26.      Par ses questions préjudicielles, la juridiction de renvoi cherche à savoir, en substance, si la directive 93/13 s’oppose, en premier lieu, à ce que soit prescriptible une action en restitution des prestations effectuées en vertu d’une clause déclarée abusive, contenue dans un contrat intégralement exécuté. En second lieu, elle se demande si cette directive s’oppose à l’application d’un délai de prescription triennal, qui commence à courir à partir du moment où le contrat prend fin, à une telle action. La juridiction de renvoi pose ces questions sous l’angle des limites de l’autonomie procédurale des États membres. Étant donné que chaque cas où se pose la question de savoir si une disposition nationale respecte ces limites doit être analysé en tenant compte de la place de cette disposition dans l’ensemble de la procédure, de son déroulement et de ses particularités (3), j’estime qu’il y a lieu d’analyser ces questions conjointement.

27.      En outre, la juridiction de renvoi considère qu’elle est confrontée à la problématique de la détermination – du point de vue temporel – de la qualité de « consommateur » au sens de l’article 2, sous b), de la directive 93/13. Si elle ne pose pas cette question expressément, elle constate qu’il convient de déterminer si cette directive continue de s’appliquer après l’exécution intégrale d’un contrat conclu par une personne qui a indubitablement bénéficié de la qualité de consommateur au moment de la conclusion du contrat comportant des clauses abusives.

28.      Compte tenu de ce qui précède, après avoir examiné au préalable la recevabilité des questions préjudicielles (section A), afin de répondre de manière utile à celles‑ci, je présenterai, tout d’abord, les solutions retenues en droit roumain en ce qui concerne la sanction pour l’introduction des clauses abusives dans un contrat conclu par un professionnel avec un consommateur (section B).
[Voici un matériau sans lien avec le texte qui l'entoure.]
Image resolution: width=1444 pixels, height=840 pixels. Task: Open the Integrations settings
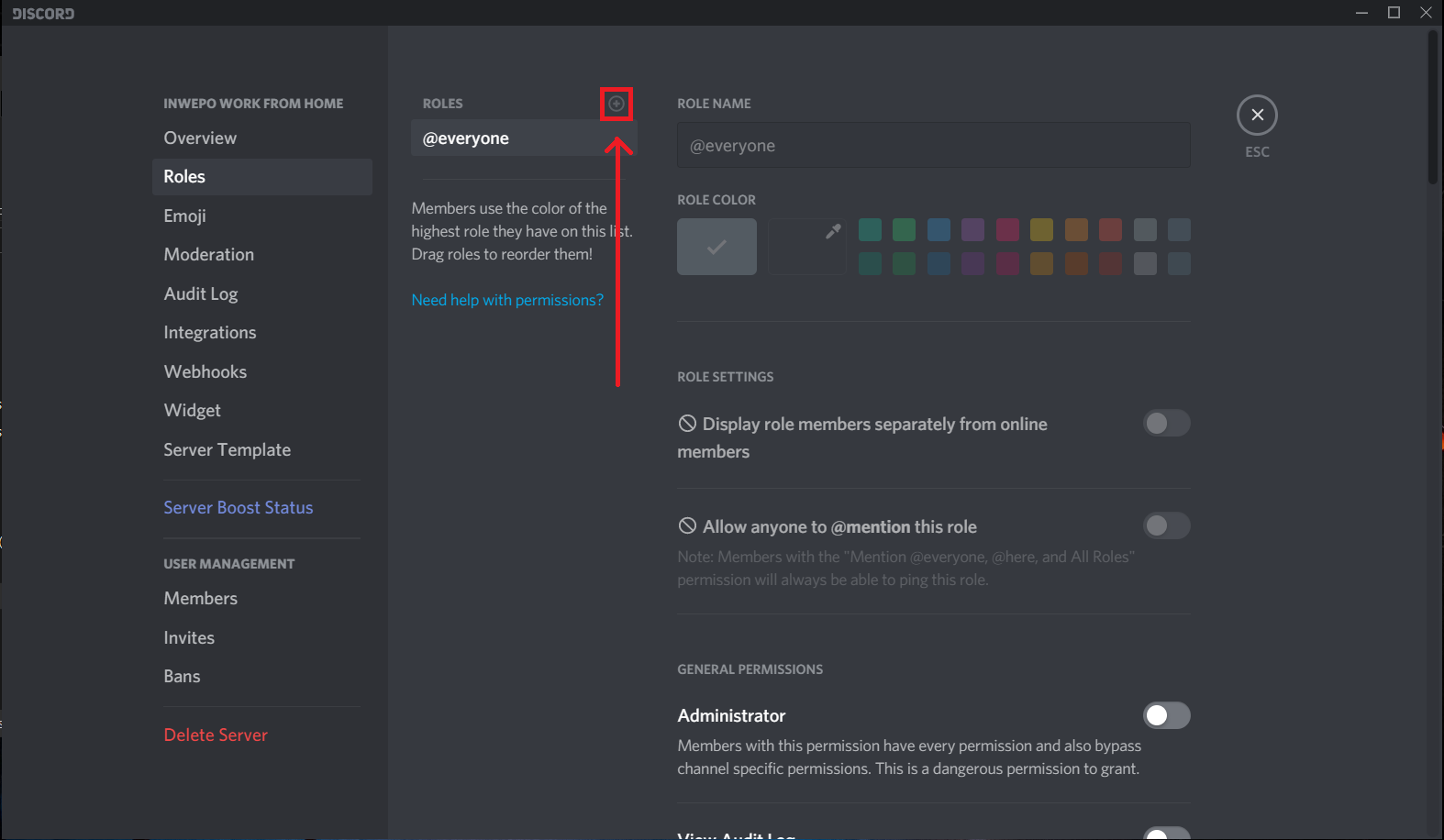point(210,332)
J’aborderai, ensuite, la problématique de l’applicabilité de la directive 93/13 aux contrats intégralement exécutés (section C). Enfin, pour ce qui concerne les limites de l’autonomie procédurale des États membres, je déterminerai si cette directive s’oppose à ce que soit prescriptible une action en restitution des prestations effectuées sur le fondement d’une clause déclarée abusive, contenue dans un contrat intégralement exécuté, et à ce que le moment à partir duquel le délai triennal de prescription commence à courir corresponde au moment où le contrat prend fin (section D).
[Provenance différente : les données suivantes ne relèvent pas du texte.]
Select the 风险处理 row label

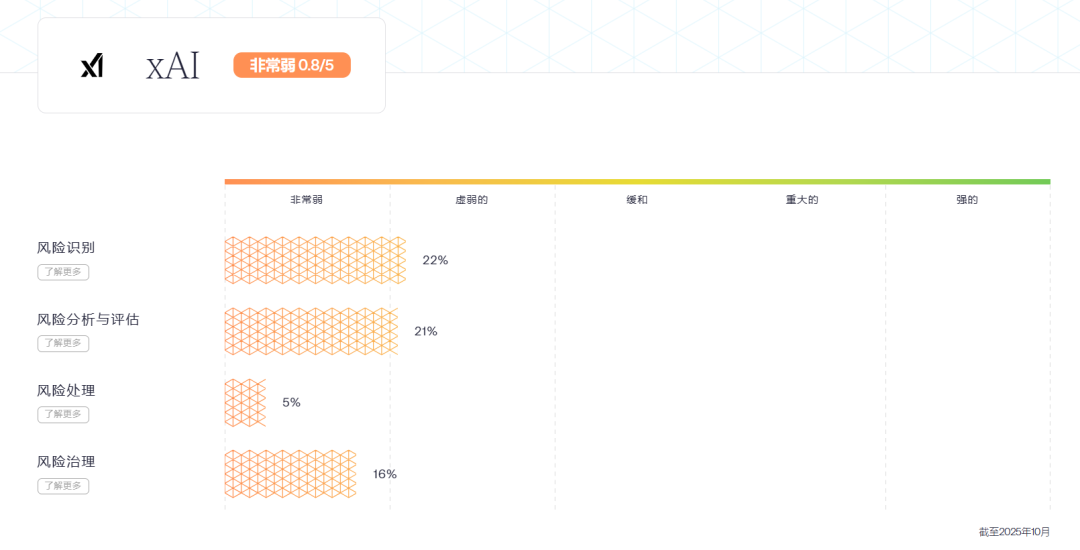66,390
A.      Sur la recevabilité

29.      Le demandeur dans l’affaire C‑699/18 fait valoir, à titre principal, que les questions préjudicielles sont irrecevables.

30.      En premier lieu, il soutient que, par ses questions préjudicielles, la juridiction de renvoi cherche à déterminer si le délai prévu par la loi nationale pour saisir cette juridiction a ou non été respecté. Or une question préjudicielle doit porter non pas sur des aspects liés au droit national mais sur l’interprétation du droit de l’Union. En second lieu, le demandeur indique que la limitation des effets de la restitution à la suite de la constatation du caractère abusif d’une clause contractuelle serait contraire à la logique sur laquelle repose la protection des consommateurs.

31.      Je ne partage pas les réserves formulées par le demandeur.

32.      Par ses questions préjudicielles, la juridiction de renvoi cherche à obtenir les éléments d’interprétation du droit de l’Union lui permettant de déterminer, en substance, si la réglementation nationale et l’interprétation qu’elle préconise d’en donner sont compatibles avec le système de protection des consommateurs établi par la directive 93/13. Dès lors que les questions posées portent sur l’interprétation du droit de l’Union, la Cour est, en principe, tenue de statuer (4). Par ailleurs, considérer que les questions préjudicielles sont irrecevables du fait que la limitation des effets de la restitution induite par la constatation du caractère abusif d’une clause contractuelle serait contraire à la logique sur laquelle repose la protection des consommateurs préjugerait la réponse à donner à ces questions.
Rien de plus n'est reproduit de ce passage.